Single-Cell Profiling of Circulating Tumour Cells Advances Liquid Biopsy Beyond Bulk Analysis
This review surveys the emerging field of single-cell transcriptomic profiling of circulating tumour cells across diverse cancer types. By moving beyond bulk-cell strategies, single-cell resolution reveals clinically significant cellular heterogeneity within CTCs and provides new insights into the metastatic cascade. The authors highlight how expression data from individual CTCs can improve monitoring, predict therapy efficacy, and detect emergent resistance.
The original study
Liquid biopsy: one cell at a time.
- Authors
- Lim SB, Di Lee W, Vasudevan J, Lim WT, Lim CT
- Journal
- NPJ precision oncology
- Type
- Journal Article, Review
- PMID
- 31602399
Original abstract
As an alternative target to surgically resected tissue specimens, liquid biopsy has gained much attention over the past decade.

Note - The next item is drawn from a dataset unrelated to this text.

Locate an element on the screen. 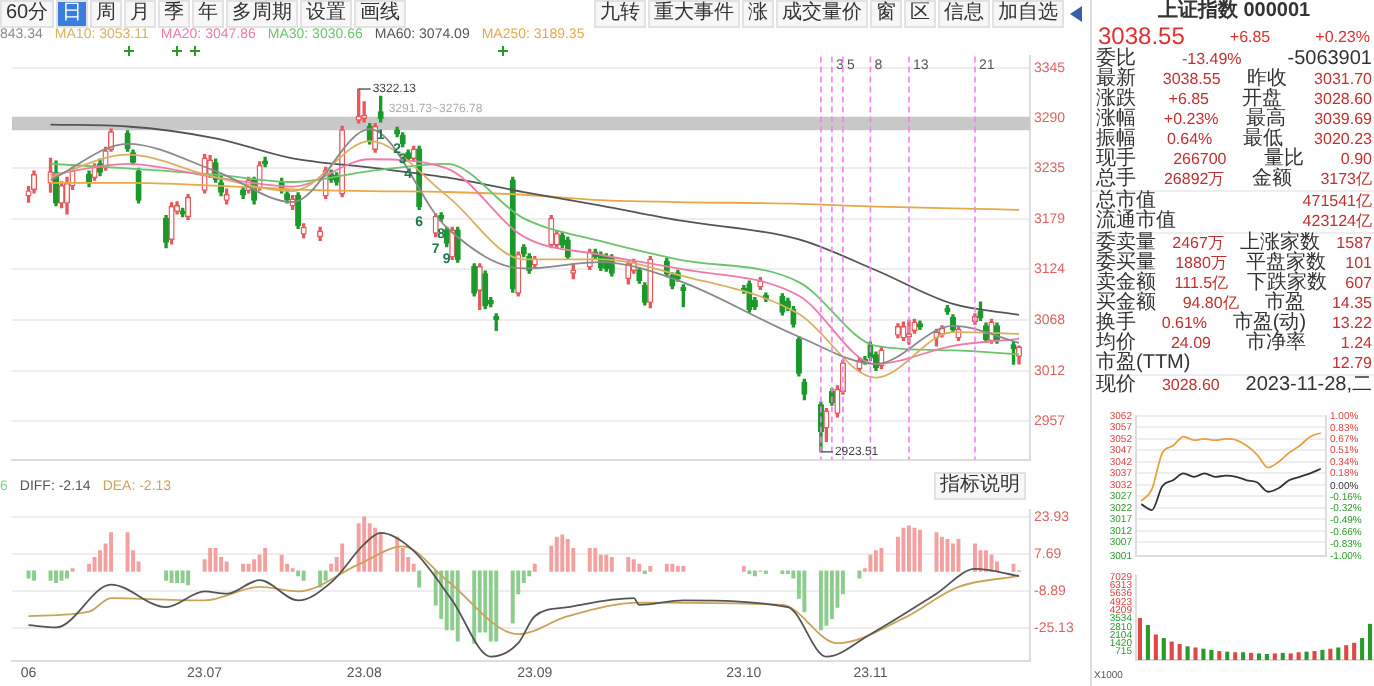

Of the various circulating biomarkers, circulating tumor cells (CTCs) have particularly opened new windows into the metastatic cascade, with their functional, biochemical, and biophysical properties. Given the extreme rarity of intact CTCs and the associated technical challenges, however, analyses have been limited to bulk-cell strategies, missing out on clinically significant sources of information from cellular heterogeneity. With recent technological developments, it is now possible to probe genetic material of CTCs at the single-cell resolution to study spatial and temporal dynamics in circulation. Here, we discuss recent transcriptomic profiling efforts that enabled single-cell characterization of patient-derived CTCs spanning diverse cancer types. We further highlight how expression data of these putative biomarkers have advanced our understanding of metastatic spectrum and provided a basis for the development of CTC-based liquid biopsies to track, monitor, and predict the efficacy of therapy and any emergent resistance.